* _DOCUMENT PASSAGE_:
_ _ _ _ _ _ _

# odds of winning on prize bonds



## Horatio

The prizebond companies website claims that:





What are the chances to win a prize if you have for example €1,000 invested?
A customer with 
	

	
	
		
		

		
		
	


	




 1,000 invested has a 4.1 to 1 chance of winning a cash prize in a 12 month period. 

so by extension if I have a 100K in prizebonds, the odds of winning are:
0.041 to 1 in a 12 month period, right?


----------



## Dropout

I've had €1000 worth of prize bonds for nearly 2 years and never won anything.

The odds are a lot higher than 4.1 I think.


----------



## LennyBriscoe

My father has €1000 worth of bonds for the past 7 years. He has won 4 times, each time €75.


----------



## Bessa

A quick tip, make sure that all bonds are in your name, eg. especially if you have been left bonds in a will. Years back my aunt had not transferred bonds to her own name after her mother died, she had a win of 5,000 pounds which she never got. Back then this money would have bought about two houses.


----------



## PMU

Horatio said:


> so if I have a 100K in prizebonds, the odds of winning are: 0.041 to 1 in a 12 month period, right?

_ _ _ _ _ _ _

(Stored records)
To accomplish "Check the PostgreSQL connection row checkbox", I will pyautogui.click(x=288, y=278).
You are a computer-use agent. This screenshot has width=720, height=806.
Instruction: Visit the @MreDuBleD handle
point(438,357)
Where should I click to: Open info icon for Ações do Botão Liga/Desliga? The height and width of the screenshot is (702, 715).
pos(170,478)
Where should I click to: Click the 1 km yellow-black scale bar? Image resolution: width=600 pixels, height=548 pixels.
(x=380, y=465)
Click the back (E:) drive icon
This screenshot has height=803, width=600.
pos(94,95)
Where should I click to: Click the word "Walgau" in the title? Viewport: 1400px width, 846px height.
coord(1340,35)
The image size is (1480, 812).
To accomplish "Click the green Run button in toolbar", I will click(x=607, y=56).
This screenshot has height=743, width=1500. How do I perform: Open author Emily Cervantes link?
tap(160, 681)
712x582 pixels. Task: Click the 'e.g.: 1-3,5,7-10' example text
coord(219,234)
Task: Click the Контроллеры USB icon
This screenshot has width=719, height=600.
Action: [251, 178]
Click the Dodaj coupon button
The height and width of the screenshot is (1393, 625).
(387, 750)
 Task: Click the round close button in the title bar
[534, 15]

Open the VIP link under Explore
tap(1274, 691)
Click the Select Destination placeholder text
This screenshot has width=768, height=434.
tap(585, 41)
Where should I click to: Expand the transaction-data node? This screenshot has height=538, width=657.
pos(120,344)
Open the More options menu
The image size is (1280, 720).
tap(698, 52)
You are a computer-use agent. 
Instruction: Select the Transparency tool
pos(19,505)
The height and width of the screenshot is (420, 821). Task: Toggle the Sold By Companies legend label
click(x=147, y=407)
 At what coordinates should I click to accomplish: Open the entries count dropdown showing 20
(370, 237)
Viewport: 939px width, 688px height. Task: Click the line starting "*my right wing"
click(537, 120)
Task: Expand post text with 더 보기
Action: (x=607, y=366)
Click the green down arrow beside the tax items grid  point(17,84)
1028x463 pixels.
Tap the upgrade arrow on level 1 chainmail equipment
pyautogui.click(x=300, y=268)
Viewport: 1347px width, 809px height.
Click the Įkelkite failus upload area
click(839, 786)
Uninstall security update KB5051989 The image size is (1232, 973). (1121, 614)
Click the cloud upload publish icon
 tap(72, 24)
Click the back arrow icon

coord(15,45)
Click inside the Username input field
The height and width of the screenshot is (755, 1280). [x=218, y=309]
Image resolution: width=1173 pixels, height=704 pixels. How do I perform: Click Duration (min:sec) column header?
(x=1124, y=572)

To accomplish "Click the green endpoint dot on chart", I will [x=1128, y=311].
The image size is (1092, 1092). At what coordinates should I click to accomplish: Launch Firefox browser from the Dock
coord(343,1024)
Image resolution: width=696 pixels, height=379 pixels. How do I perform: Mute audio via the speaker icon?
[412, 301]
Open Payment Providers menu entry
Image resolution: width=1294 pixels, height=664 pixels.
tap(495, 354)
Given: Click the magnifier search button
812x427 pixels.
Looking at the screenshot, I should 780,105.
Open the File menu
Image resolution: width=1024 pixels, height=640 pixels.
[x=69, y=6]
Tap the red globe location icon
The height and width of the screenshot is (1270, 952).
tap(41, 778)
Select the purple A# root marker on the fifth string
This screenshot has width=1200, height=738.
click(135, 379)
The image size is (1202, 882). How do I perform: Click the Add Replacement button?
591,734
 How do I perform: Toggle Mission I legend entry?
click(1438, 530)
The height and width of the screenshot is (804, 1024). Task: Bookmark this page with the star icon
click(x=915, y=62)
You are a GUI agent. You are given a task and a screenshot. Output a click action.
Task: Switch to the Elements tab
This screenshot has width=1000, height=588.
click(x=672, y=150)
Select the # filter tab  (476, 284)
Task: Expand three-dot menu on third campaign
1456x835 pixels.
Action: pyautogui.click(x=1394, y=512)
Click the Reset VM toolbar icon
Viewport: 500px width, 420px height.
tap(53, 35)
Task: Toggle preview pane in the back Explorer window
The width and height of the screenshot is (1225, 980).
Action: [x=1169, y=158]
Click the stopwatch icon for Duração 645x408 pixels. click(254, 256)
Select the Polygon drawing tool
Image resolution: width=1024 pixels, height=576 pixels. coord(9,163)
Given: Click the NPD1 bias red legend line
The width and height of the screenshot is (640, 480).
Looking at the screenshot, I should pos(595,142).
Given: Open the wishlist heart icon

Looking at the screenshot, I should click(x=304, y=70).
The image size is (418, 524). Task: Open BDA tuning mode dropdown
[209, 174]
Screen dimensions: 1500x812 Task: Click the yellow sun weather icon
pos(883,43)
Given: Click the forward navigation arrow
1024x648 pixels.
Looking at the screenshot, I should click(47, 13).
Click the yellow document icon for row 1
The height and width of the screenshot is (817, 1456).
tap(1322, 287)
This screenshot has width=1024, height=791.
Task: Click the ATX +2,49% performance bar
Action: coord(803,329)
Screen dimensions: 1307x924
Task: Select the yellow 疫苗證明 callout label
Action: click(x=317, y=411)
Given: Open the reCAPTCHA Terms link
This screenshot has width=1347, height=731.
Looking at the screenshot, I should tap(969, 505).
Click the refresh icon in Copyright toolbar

_ _ _ _ _ _ _

* _YOUR TASKS_:
a) In the prize bond thread, repeat verbatim the part that opens with the words containing "# odds of winning" and closes with "example €1,000 invested?".
b) Summarize the prize bond thread in two sentences.
c) Answer these questions from the prize bond thread:
(i) For how long has Dropout held €1000 worth of prize bonds without winning anything?
(ii) How much did LennyBriscoe's father win each time?
(iii) How large was the win that Bessa's aunt never received?

* _RESULTS OF THE EXERCISE_:
a)
# odds of winning on prize bonds



## Horatio

The prizebond companies website claims that:





What are the chances to win a prize if you have for example €1,000 invested?

b) The thread opens with a quoted website claim that a customer with 1,000 invested has a 4.1 to 1 chance of winning a cash prize in a 12 month period, followed by a question whether 100K in prize bonds would make the odds 0.041 to 1. Replies report one holder of €1000 in bonds winning nothing in nearly 2 years and another winning €75 four times in 7 years, and they advise making sure all bonds are in one's own name.

c)
(i) Nearly 2 years.
(ii) €75.
(iii) 5,000 pounds.